James Webb Space Telescope findings
According to a NASA report, The eXtreme Ultraviolet Environments (XUE) James Webb Space Telescope program studied protoplanetary disc which is also known as massive star-forming regions with extreme environmental conditions. The study revealed that the region is responsible for the formation of various planetary systems along with how exoplanets have been created.
The research consisted of studying 15 disks distributed across three distinct areas of Lobster Nebula which is also known as NGC 6357. It is located 5500 light-years away from Earth in the constellation Scorpius. The Lobster Nebula is the host for various massive stars present in our galaxy which emits huge amounts of ultraviolet (UV) radiation. Now with the James Webb Space Telescope, researchers will be able to study the “effect of UV radiation on the inner rocky planet forming regions of protoplanetary disks around stars like our Sun,” said NASA.
XUE program aims to study such physical properties and chemical composition of the rocky planet present in the Lobster Nebula with the help of Medium Resolution Spectrometer on Webb’s Mid-Infrared Instrument (MIRI).
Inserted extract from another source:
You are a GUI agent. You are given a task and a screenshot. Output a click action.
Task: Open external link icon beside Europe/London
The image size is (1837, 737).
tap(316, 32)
Arjan Bik of Stockholm University in Sweden said, “Only the MIRI wavelength range and spectral resolution allow us to probe the molecular inventory and physical conditions of the warm gas and dust where rocky planets form.”
The study focused on the protoplanetary disk called XUE 1 which is suspected to be exposed to high amounts of ultraviolet radiation. However, even after extreme conditions, scientists have identified a diverse array of molecules crucial for the formation of rocky planets. This new discovery can change various theories which revolve around the formation of these rocky planets.